* **Selected passage**:
Wednesday, April 1, 2015

Part I: Honeybee Security Forces – Protection from the Serengeti to the Big Apple

02 April 2015


           What do you do when good elephants go bad?  You call-in the honeybees!  But are we coddling these elephant criminals?  Maybe.  But there’s a reason for this indulgence. 

            Elephant populations in Africa are declining.  One major factor in the decline is habitat loss.  If you’ve lived at all, you know what makes a downward spiral into a spiral.  When things go wrong, we are often challenged to do more and more . . . with less and less.  So are the elephants. 

            Without a habitat rich in food, they start going out to eat in places where food is abundant: farms.  Unfortunately, food produced by human farms is, also, a matter of survival - not just the farmers, but for their community as well.  When a farmer and elephants confront each other over a farm’s produce, the elephants often won’t back down.  Neither will the farmers.  The elephants know their size is a big factor in their success in any confrontation.  But the farmers have guns.  The elephants lose almost every battle.

            This was a tragic situation because both the farmers and elephants were only doing what they “had” to do.  Then, Lucy King, a researcher for “Save the Elephants,” thought of a solution.  What if you could build a fence?  But what kind of fence could withstand an elephant assault?  Well, the effectiveness of King’s fence didn’t depend on the strength of a wall.  She knew something about elephants.

            Elephants are afraid of bees.  Elephants are really afraid of bees.  This sounds like some kind of peculiar elephant behavior – a kind of animal version of psychological bias -- until you are introduced to the bees.  These are African bees.  In North America, we have African-ized bees.  That only means they have some African bee ancestors.  But even these hybrid bees are called “killer bees” for a reason.  The African bee is really, really mean.

            Why are African honeybees so mean?  Their touchiness probably has to do with the fierce “honey-robbing” African animals from which these bees have to protect their hives and honey stores.  African bees are, by the way, only a different “breed” of the same species of bee you see outside from time to time – if you live in Europe or North America.  But, like different dog breeds, different bee breeds can make for some big differences in behavior.

            African honey bees are slightly smaller than their European and North American counterparts, but the strength of their sting and venom is absolutely identical to the other members of its species.  So, what makes African bee into killer bees.  Only one thing.  Their behavior.  Like most honeybee breeds, these bees will leave you alone -- unless they suspect that you are after their honey.  Then, they will sting first and ask questions later.  They chase down a threat in large, densely packed swarms and sting and sting and sting . . . like no other bee of their species.  A swarm of these bees will chase you, at high speed, for a third of mile before letting off the chase.

            Elephants have learned, from generations in Africa, that there are some critters that are so mean (with stings that are so painful), it’s just not worth it to mess with them.

            And, Lucy King, knew that the elephants knew.  She found out that elephants stay away from acacia trees with African beehives.  And, not only do elephants never forget, apparently, they gossip about what they remember.  When an elephant hears that buzz, they take off in the opposite direction and tell their “herd-mates” to do the same.  Word spreads fast.

* **Provided data**:
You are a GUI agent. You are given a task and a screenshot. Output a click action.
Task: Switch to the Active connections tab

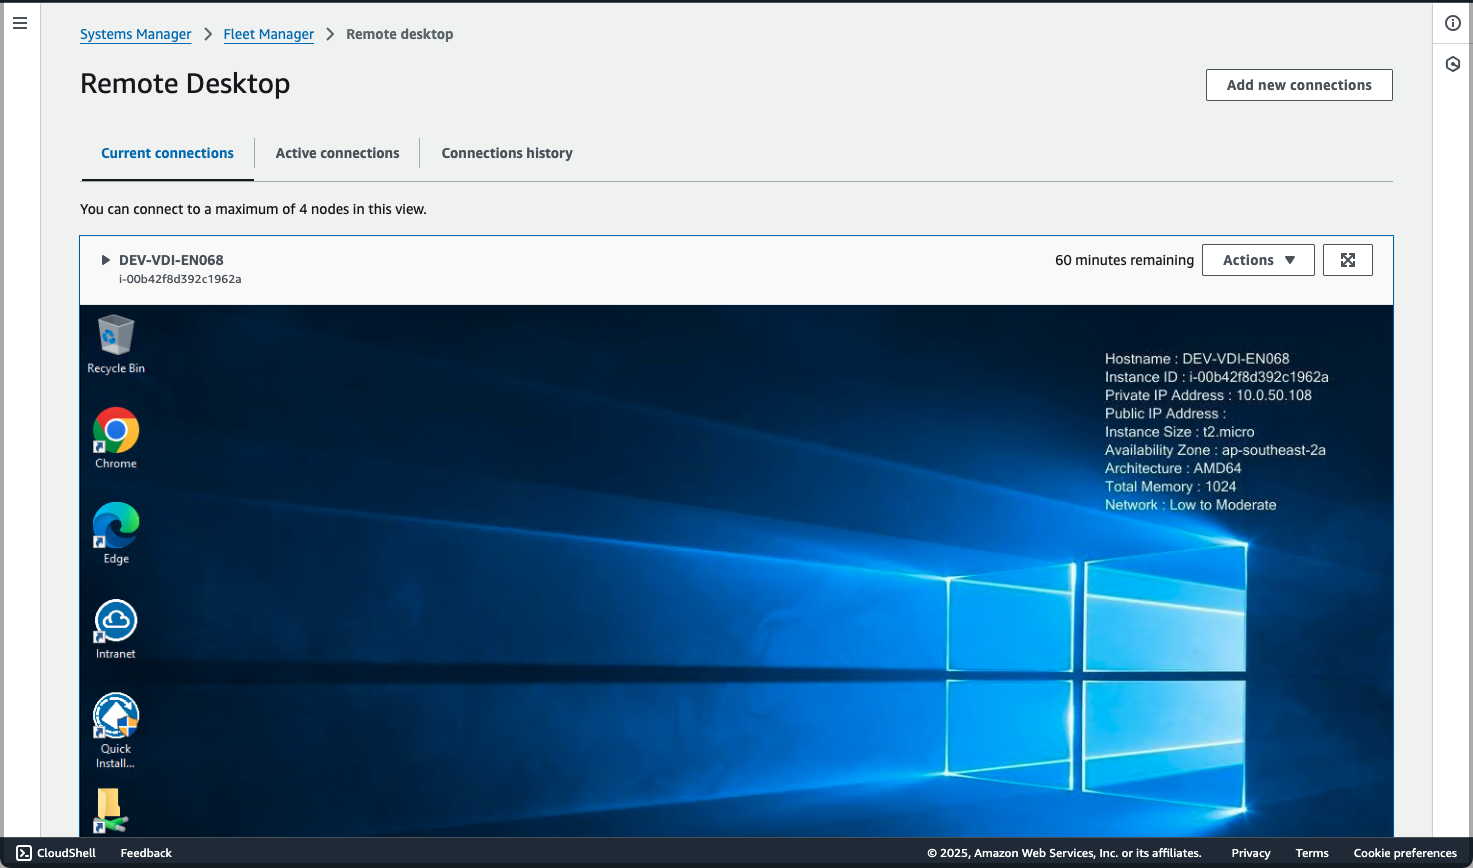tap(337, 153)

...

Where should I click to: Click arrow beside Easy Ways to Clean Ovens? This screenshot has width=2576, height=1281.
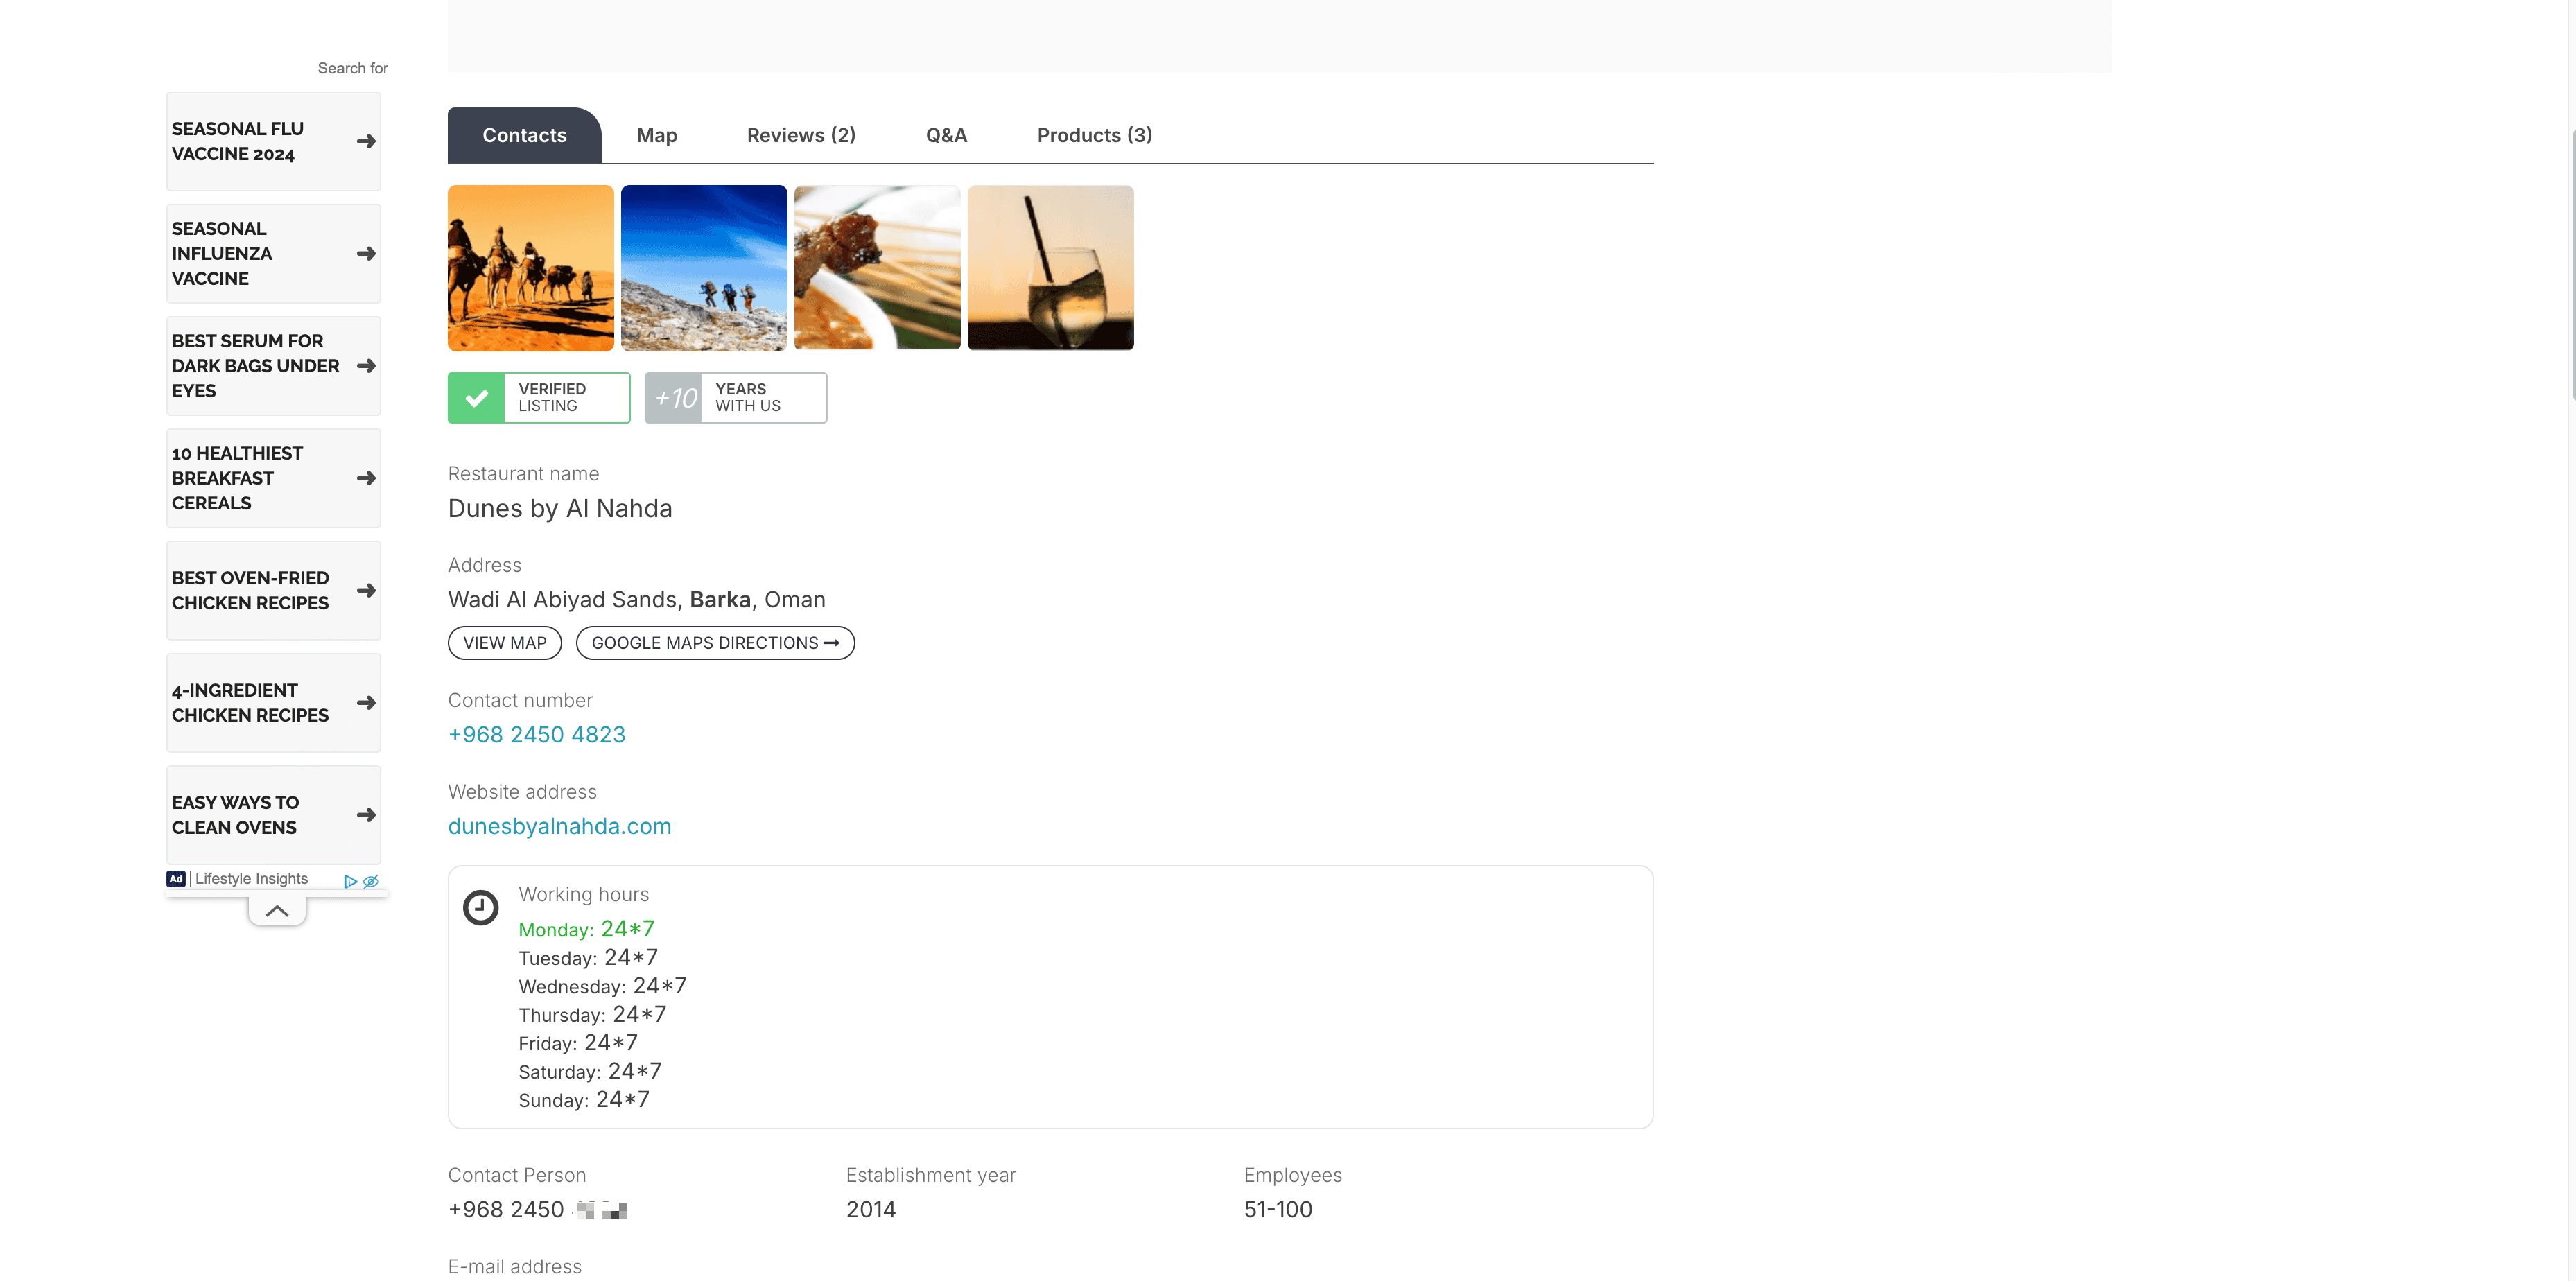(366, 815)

* **Task list**:
• 1. Rewrite the records from the line containing "You are a GUI" through the line containing "tap(337, 153)", keeping the requests, and raise every coordinate in the answers by 78. Leave the pictures out.
• 2. Extend the piece about African honeybees keeping elephants off farms from where it stops.
These records are unrelated to the honeybee and elephant text.

* **Answers in order**:
• 1.
You are a GUI agent. You are given a task and a screenshot. Output a click action.
Task: Switch to the Active connections tab

tap(415, 231)

• 2.
            King, with some help, created a “beehive fence.”  Hives hang at 10 meter intervals on a wire that extends entirely around a farmer’s field.  The hives are suspended, in the open, where they are visible.  At a height of about 6 feet, a trespassing elephant will bump into a hive or the wire and all the hives will swing – and out come the buzzing bees.  Then, the elephants forget about the meal and beat a path in the opposite direction. 

            In the end, this is a win/win result.  An often fatal confrontation is avoided.  The elephants don’t get the meal they wanted or needed, but the farmers aren’t forced to protect their own food supply by having to kill these large, and generally friendly, endangered creatures.  Confrontations and crop destruction is down by about 85%.

            The six foot-tall fence, also, allows farmers to harvest the bees’ honey.  These hives are fully functional, sheltered beekeepers’ hives.  But, I can hear someone asking an obvious question.  If African bees are so dangerous and so touchy about their honey, how can anyone “harvest” honey from one of their hives and . . . er, ah . . . live to tell about it?

            Actually, Africanized bees are excellent honey producers and have been widely domesticated by commercial beekeepers in Africa.  Why are they the bee of choice in Africa, but the “killer bee” in America?  Well, I think it has a lot to do with the people in Africa and North America.  Africans grow up with African bees  -- the only bee they’ve ever known.  They are much more careful of bees than the residents of Northern Europe or the United States.  Africans learn through example and experience how to avoid antagonizing their sensitive African bees. 

            On the other hand, in the southern United States where Africanized bees have become numerous over the last four decades, we tend to treat these bees the same way we’ve always treated our bees.  Except . . . our bees were of a much, much more docile nature.  

            Many North American beekeepers argue that Africanized bees are good honey producers and require nothing more than a little different handling than their North American and Northern European cousins.  Some are even concerned that, at a time when bee populations are declining, we are “disposing” of Africanized honeybee colonies – treating these as public hazards.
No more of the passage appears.